L’ancien ministre Jean Baptiste Tine a mis en lumière l’importance des unités de police constituées (FPU) dans les opérations de maintien de la paix des Nations unies. Il intervenait ce samedi à la Faculté des Sciences et Technologies de l’Éducation et de la Formation (FASTEF), à l’occasion d’une session de soutenances de mémoires de Master 2 en Gouvernance sécuritaire, criminologie et géopolitique, organisée par le Centre Africain d’Intelligence Stratégique (CIS PAIX).
Présidée par Mamadou Dramé, la session a été marquée par une intervention de l’ancien ministre autour du thème : « L’implication des unités de police constituées dans les missions de maintien de paix des Nations unies : étude comparative de la MINUSCA et de la MINUSMA et leur impact sur la diplomatie multilatérale ».
Dans son exposé, Jean Baptiste Tine a expliqué que les unités de police constituées occupent désormais une place centrale dans les opérations de soutien à la paix. Ces formations spécialisées, composées de policiers entraînés aux missions de sécurité collective, contribuent notamment à la protection des civils, au maintien de l’ordre public et à la stabilisation des zones affectées par les conflits.

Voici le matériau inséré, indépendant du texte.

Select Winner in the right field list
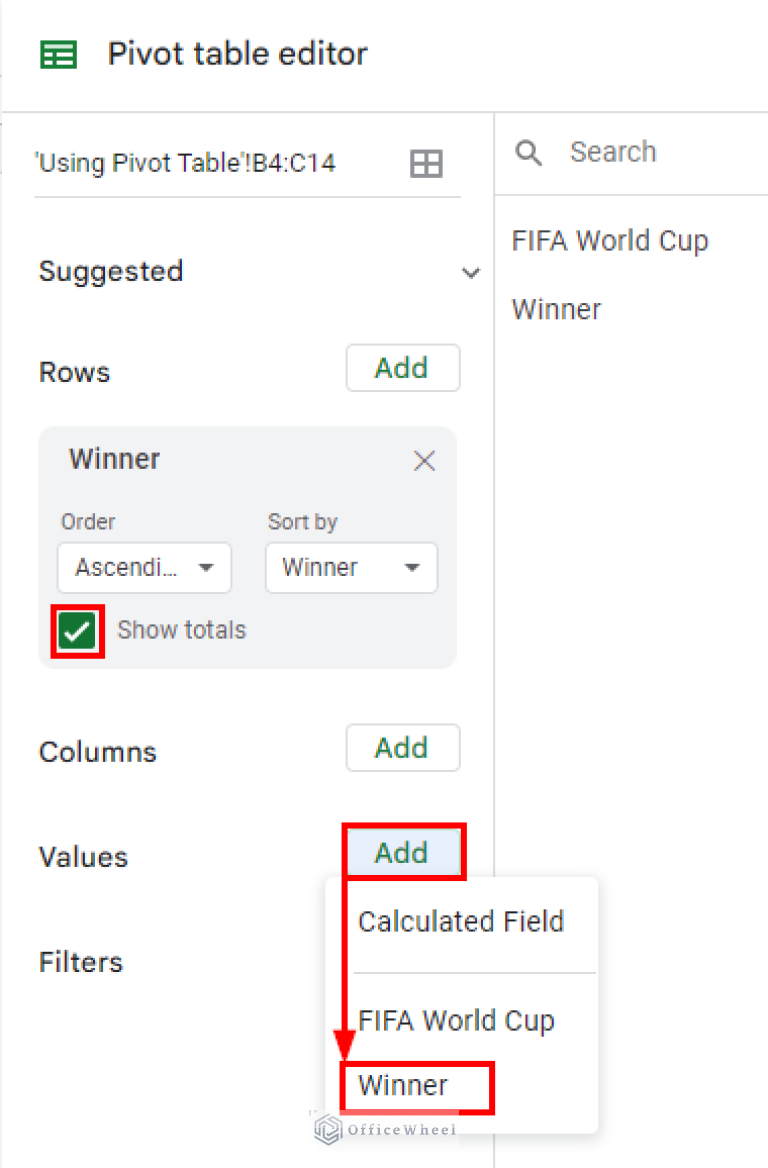 [x=556, y=309]
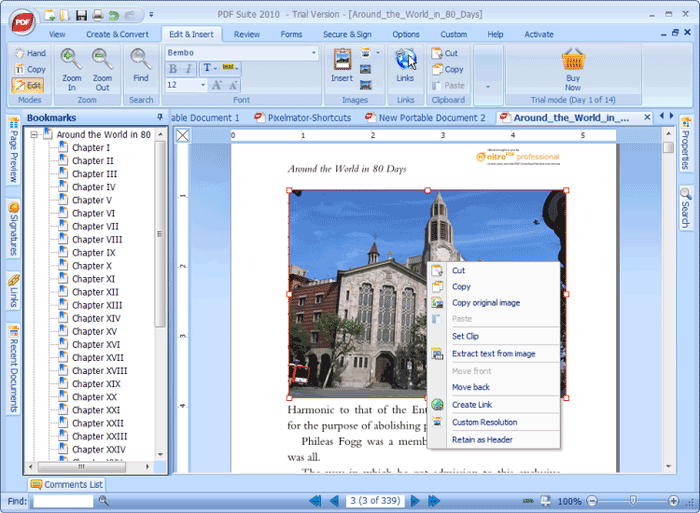
Task: Open the font size dropdown
Action: [x=203, y=86]
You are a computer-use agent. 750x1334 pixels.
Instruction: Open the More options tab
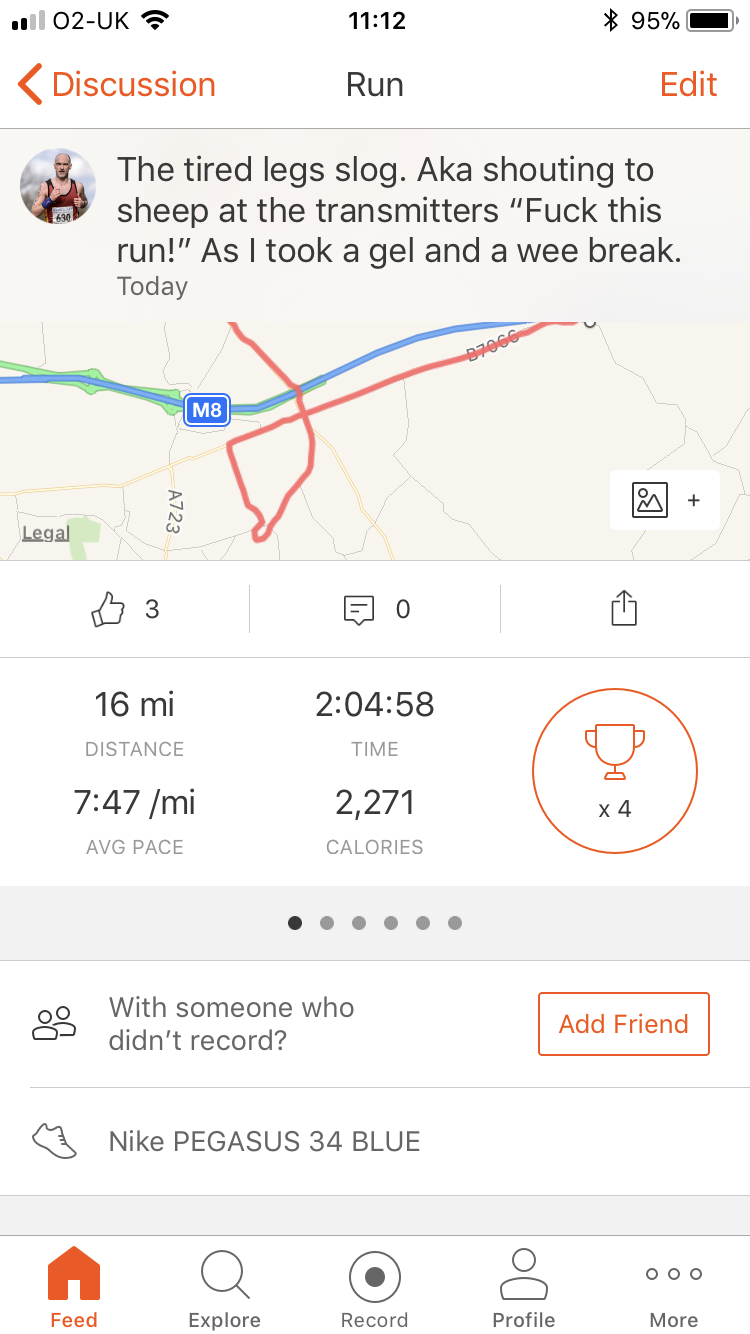[x=674, y=1287]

S’appuyant sur une étude comparative des expériences de la Mission multidimensionnelle intégrée des Nations unies pour la stabilisation en Centrafrique (MINUSCA) et de la Mission multidimensionnelle intégrée des Nations unies pour la stabilisation au Mali (MINUSMA), l’ancien ministre a relevé l’évolution des conflits contemporains.
Selon lui, les crises actuelles ne sont plus essentiellement interétatiques, mais davantage marquées par des affrontements internes, l’extrémisme violent, les trafics illicites et la criminalité organisée.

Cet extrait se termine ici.